The Saint had been subjected to a stomach ulcer and it became chronic in 1902. Treatment proved futile and he grew weaker and weaker. On 2 November 1902, Thirumeni left for his heavenly abode. The funeral was conducted at Saint Peter's and Saint Paul's Orthodox Church, Parumala, on 3 November 1902. Thousands of people and hundreds of priests were present at the funeral who gave testimony of the saintly Gregorios.

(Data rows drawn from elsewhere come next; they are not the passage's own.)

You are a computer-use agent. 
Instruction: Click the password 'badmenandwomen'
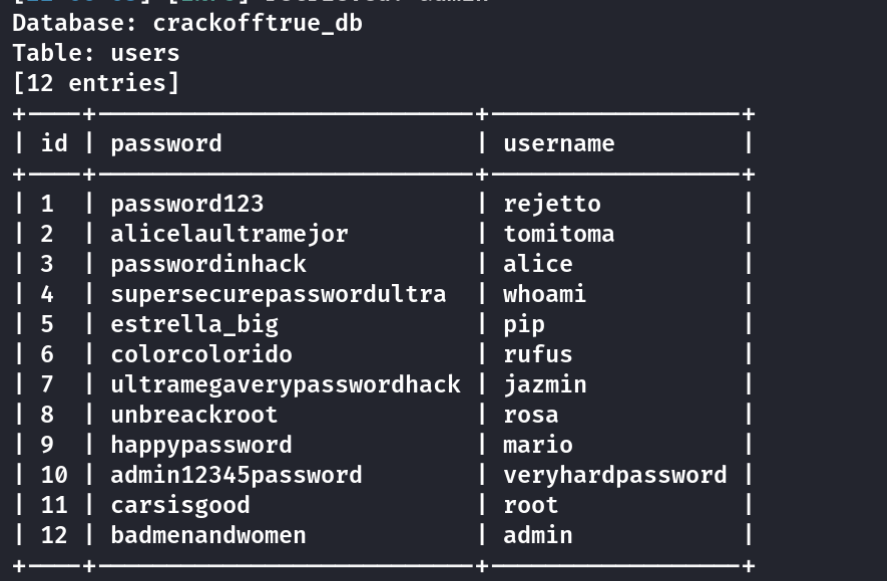(208, 536)
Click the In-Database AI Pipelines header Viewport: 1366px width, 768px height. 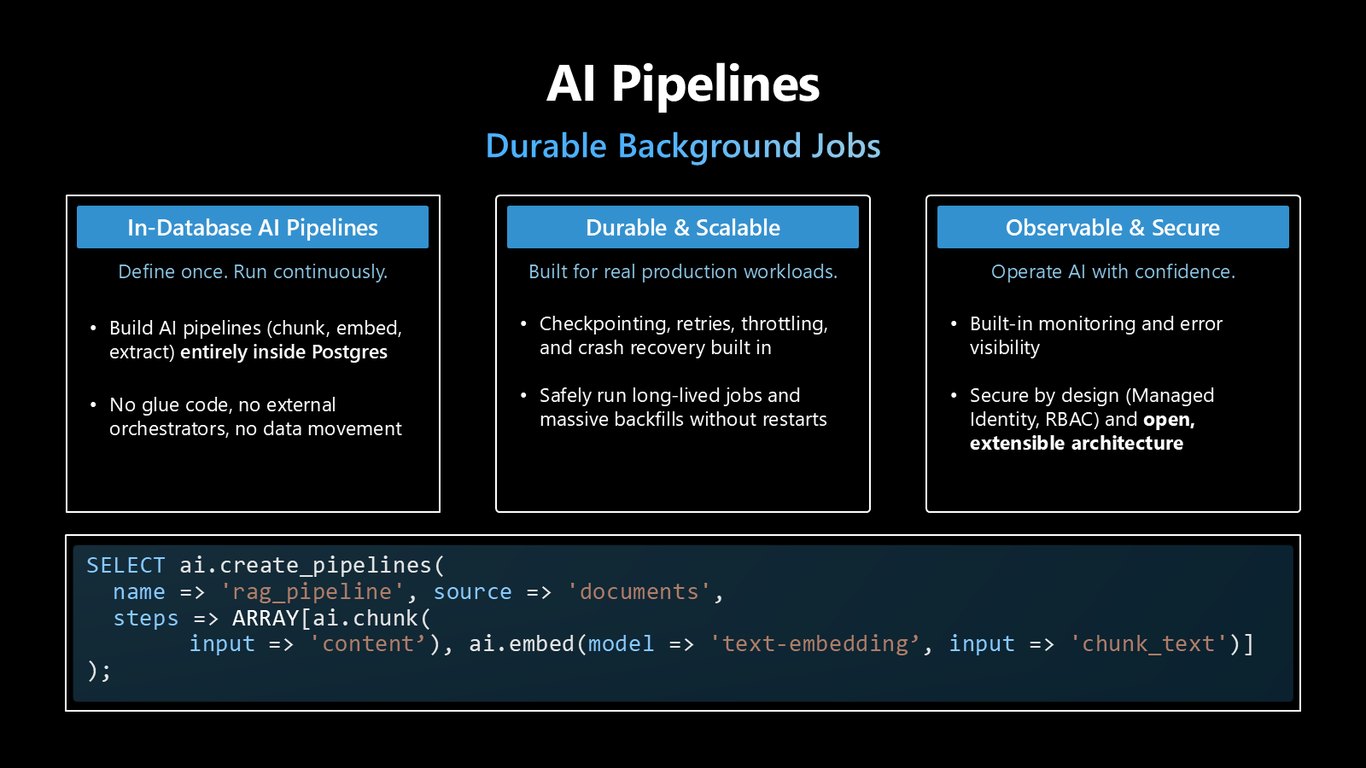click(253, 227)
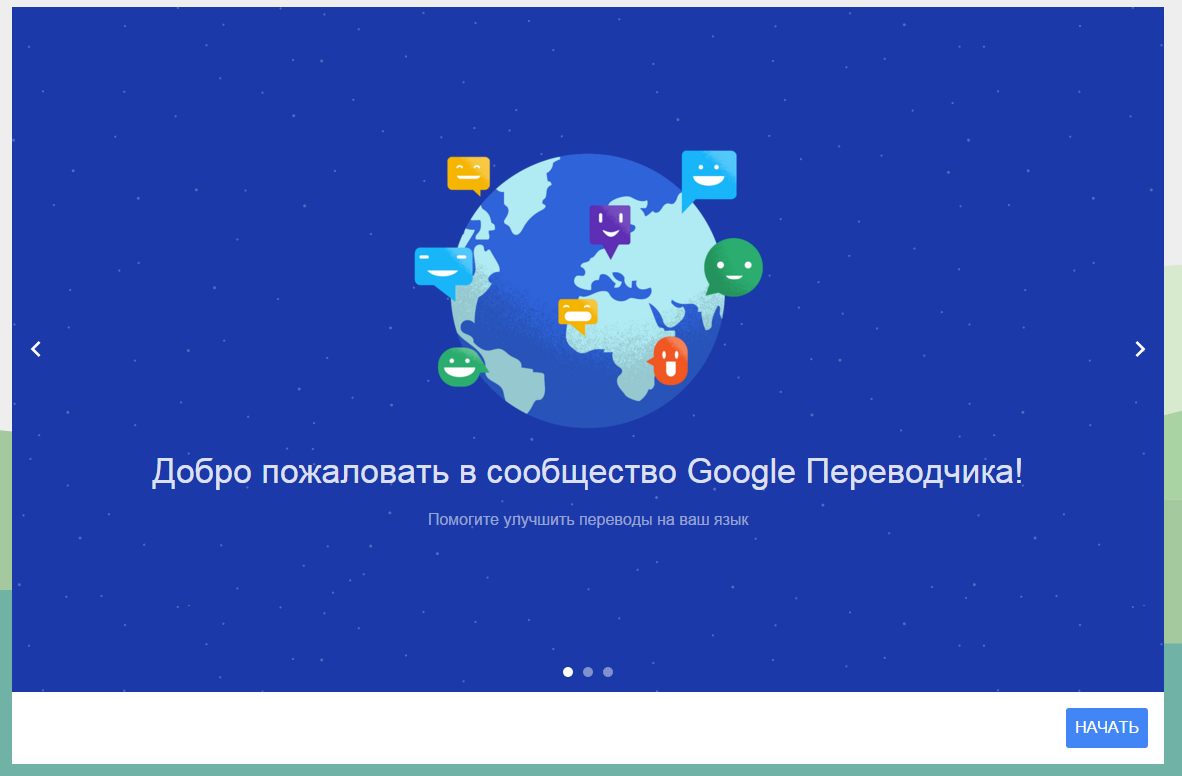Click the word Google in the heading
The image size is (1182, 776).
[x=742, y=472]
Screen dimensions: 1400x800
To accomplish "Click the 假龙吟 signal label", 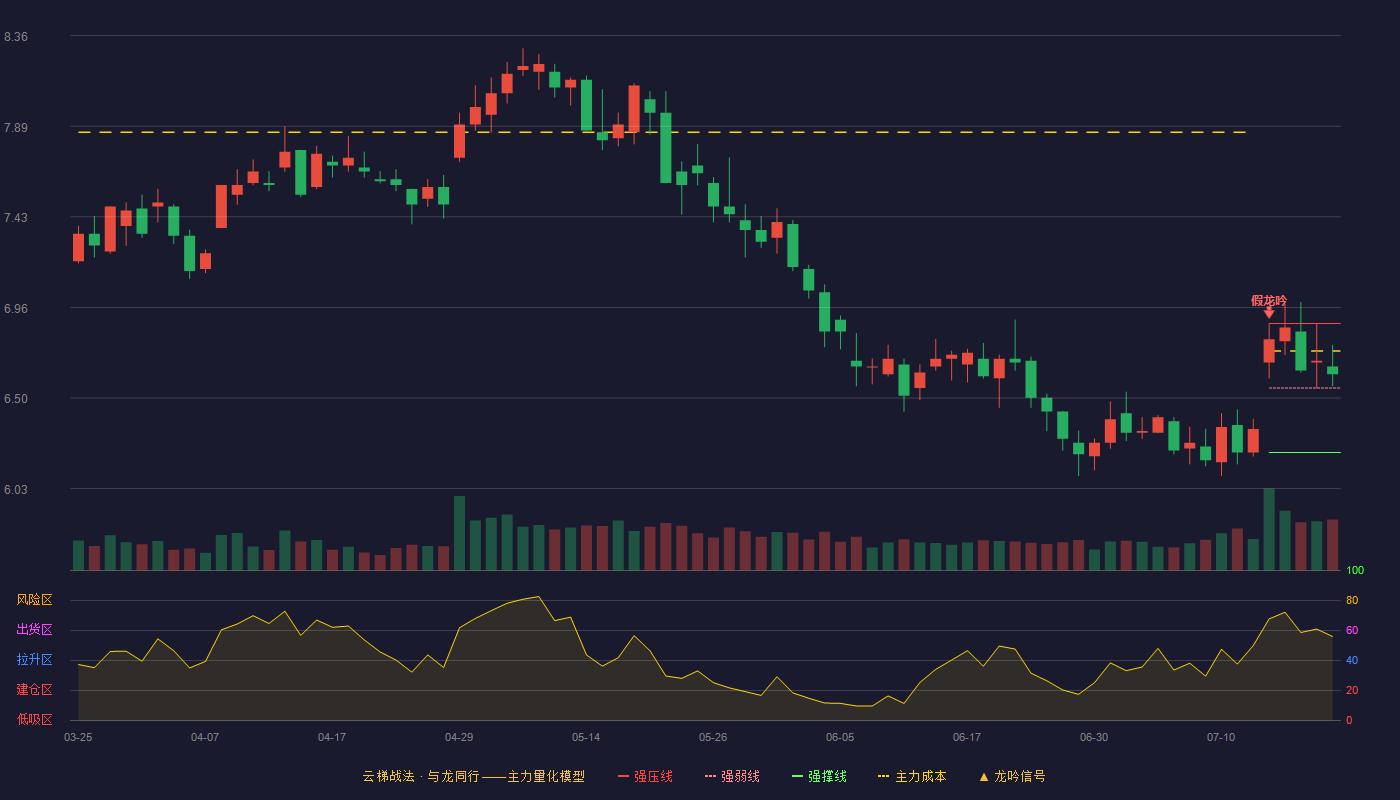I will point(1269,300).
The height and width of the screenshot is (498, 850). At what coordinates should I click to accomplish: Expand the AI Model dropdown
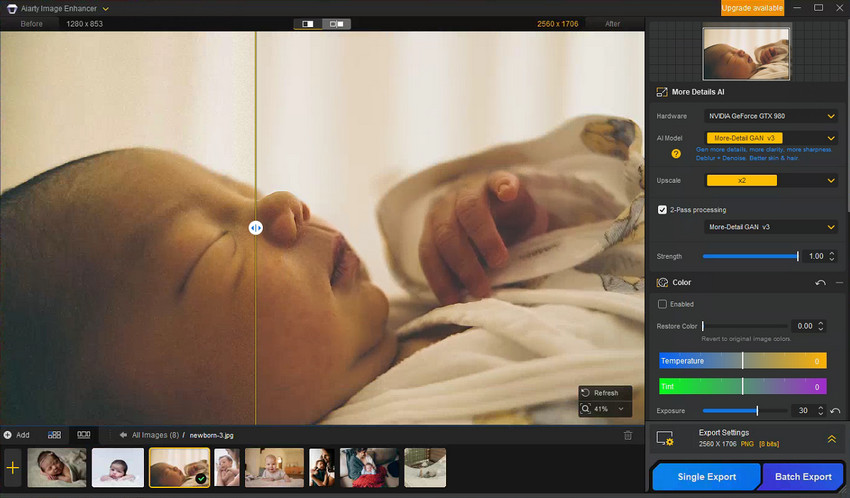pyautogui.click(x=771, y=138)
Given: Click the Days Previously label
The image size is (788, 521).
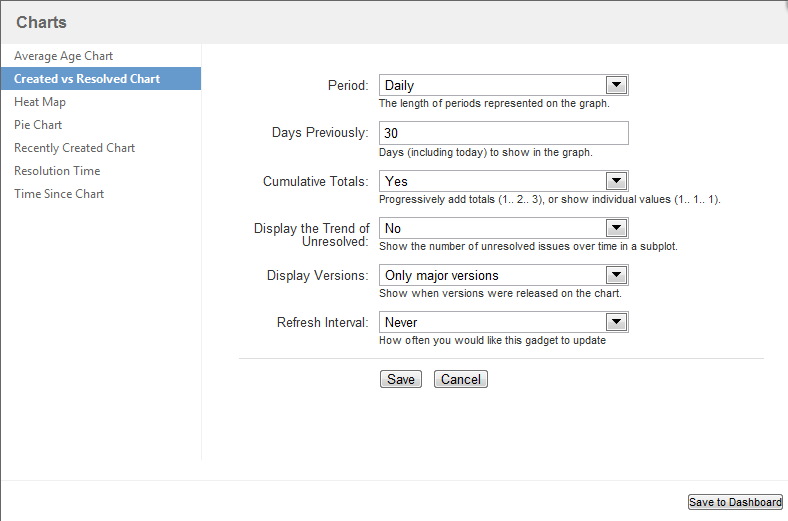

The mausoleum which Gregorios was interred in, has become a popular pilgrimage site.

==Canonization==

===Malankara Orthodox Syrian Church===
On the occasion of 45th death anniversary of Geevarghese Mar Gregorios, based on the decision of the episcopal synod held in 1947, Baselios Geevarghese II, Catholicos of the East and Malankara Metropolitan declared Mar Gregorios as a saint for the Malankara Orthodox Syrian Church on 2 November 1947.

===Syriac Orthodox Church===
According to the recommendation of the local synod of Church in India, held on 22 August 1987 Ignatius Zakka I, Patriarch of Antioch, head of Syriac Orthodox Church declared Mar Gregorios as canonized saint for Jacobite Syrian Christian Church on 20 October 1987.
==Major Shrines==
- Mulanthuruthy Church - St. Thomas Orthodox Syrian Cathedral, Mulanthuruthy is one of the major shrines of Parumala Mar Gregorios known as the baptized church.
- St. Peter and St. Paul's Church, Parumala- It is a major pilgrim site for all Christians in kerala. The tomb of the late bishop is located in the Parumala church, administer by the Indian Orthodox Church.